• Fragmento citado
Sí; el Sr. Moret se ha consagrado a la ciencia financiera, ha sido su intérprete en la Universidad de Madrid y su ministro en las esferas del poder. [283] ¡Podrá darse mayor desdicha para la poesía, quiero decir, para la Hacienda!
¿Por qué es el Sr. Moret un financiero? Preguntad a la más fragante de las flores, a la suave madreselva, por qué despide su perfumado aroma entre las aguzadas espinas de una zarza; preguntad a la perla por qué oculta sus bellezas en el fondo de un molusco repugnante; preguntad por qué de un matemático profundo se forma de súbito un poeta dramático.
Arcanos y paradojas son estas con que la naturaleza nos quiere sorprender algunas veces.
El Sr. Moret nació orador y se hizo financiero, o lo que es lo mismo, nació ruiseñor y quiso ser gorrión. Para gorrión es demasiado fino y atildado.
Queremos, pues, al Sr. Moret ruiseñor; queremos escuchar su voz elocuente siempre que no nos hable de deuda flotante o de emisión de bonos. Queremos también contemplarle desempeñando en la escena de la oratoria papeles de víctima, porque su frase, siempre melódica y regalada, no se hizo para expresar los acentos ásperos y arrebatados del tribuno batallador, ni mucho menos para engolfarse en el laberíntico juego de la ironía y la sátira.
Nada hay que nos disguste tanto como el gracejo del Sr. Moret cuando graceja. Con aquel rostro afeminado, con aquellos ojos que, aún queriendo reflejar malicia, siguen expresando la misma amable inocencia, con aquel aire soñador, con aquella voz conmovida y temblorosa que frecuentemente se anuda en la garganta, produciendo un movimiento de simpatía en el auditorio, ¿aspira el Sr. Moret a ser zumbón? ¿No comprende que el chiste que sale de su boca, suena como un suspiro?
Abandone el ilustre orador esa forma, que se hizo para almas más revueltas y tempestuosas que la suya; no vuelva a introducirse incautamente en los matorrales de la hacienda, donde su espíritu dejará el rico vellón de la poesía y de la elocuencia, y siga el glorioso camino que su naturaleza le tiene trazado. Es nuestro respetuoso consejo.

• Registros de datos
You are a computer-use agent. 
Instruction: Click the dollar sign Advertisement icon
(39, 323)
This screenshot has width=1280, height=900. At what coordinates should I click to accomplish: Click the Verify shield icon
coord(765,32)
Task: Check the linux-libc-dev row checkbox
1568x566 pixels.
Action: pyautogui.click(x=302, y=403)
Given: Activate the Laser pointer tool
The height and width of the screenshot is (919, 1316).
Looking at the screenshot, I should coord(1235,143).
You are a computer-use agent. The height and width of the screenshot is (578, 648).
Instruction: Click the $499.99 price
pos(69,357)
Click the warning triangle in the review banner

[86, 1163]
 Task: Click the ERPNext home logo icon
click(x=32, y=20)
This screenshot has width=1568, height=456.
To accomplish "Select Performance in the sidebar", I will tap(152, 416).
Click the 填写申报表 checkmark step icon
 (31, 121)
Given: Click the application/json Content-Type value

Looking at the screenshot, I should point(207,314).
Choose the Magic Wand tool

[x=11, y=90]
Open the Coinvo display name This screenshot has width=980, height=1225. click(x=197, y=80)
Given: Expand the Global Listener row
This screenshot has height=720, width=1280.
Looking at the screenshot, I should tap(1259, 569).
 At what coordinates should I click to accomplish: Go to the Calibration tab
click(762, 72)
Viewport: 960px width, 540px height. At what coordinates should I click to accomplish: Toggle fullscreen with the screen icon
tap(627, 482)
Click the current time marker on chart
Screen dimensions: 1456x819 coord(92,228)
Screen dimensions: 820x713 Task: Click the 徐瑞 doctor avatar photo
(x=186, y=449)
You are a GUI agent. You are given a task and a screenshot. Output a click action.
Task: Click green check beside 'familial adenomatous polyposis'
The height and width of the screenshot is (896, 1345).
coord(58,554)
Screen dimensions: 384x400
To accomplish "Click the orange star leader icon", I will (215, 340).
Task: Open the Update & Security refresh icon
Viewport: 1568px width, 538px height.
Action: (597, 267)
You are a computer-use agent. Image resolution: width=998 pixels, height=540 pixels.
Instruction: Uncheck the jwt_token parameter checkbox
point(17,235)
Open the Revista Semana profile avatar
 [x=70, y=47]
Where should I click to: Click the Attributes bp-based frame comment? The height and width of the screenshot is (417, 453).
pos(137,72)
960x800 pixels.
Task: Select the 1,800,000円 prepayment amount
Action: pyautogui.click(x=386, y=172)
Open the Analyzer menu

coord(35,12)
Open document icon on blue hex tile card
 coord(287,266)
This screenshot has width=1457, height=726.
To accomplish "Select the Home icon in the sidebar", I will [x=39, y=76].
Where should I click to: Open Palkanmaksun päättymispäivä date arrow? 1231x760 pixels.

• Objetivo del ejercicio
Reproduce literalmente el pasaje del texto sobre el Sr. Moret que va desde "Nada hay que" hasta "nuestro respetuoso consejo.".

• Resultado completo
Nada hay que nos disguste tanto como el gracejo del Sr. Moret cuando graceja. Con aquel rostro afeminado, con aquellos ojos que, aún queriendo reflejar malicia, siguen expresando la misma amable inocencia, con aquel aire soñador, con aquella voz conmovida y temblorosa que frecuentemente se anuda en la garganta, produciendo un movimiento de simpatía en el auditorio, ¿aspira el Sr. Moret a ser zumbón? ¿No comprende que el chiste que sale de su boca, suena como un suspiro?
Abandone el ilustre orador esa forma, que se hizo para almas más revueltas y tempestuosas que la suya; no vuelva a introducirse incautamente en los matorrales de la hacienda, donde su espíritu dejará el rico vellón de la poesía y de la elocuencia, y siga el glorioso camino que su naturaleza le tiene trazado. Es nuestro respetuoso consejo.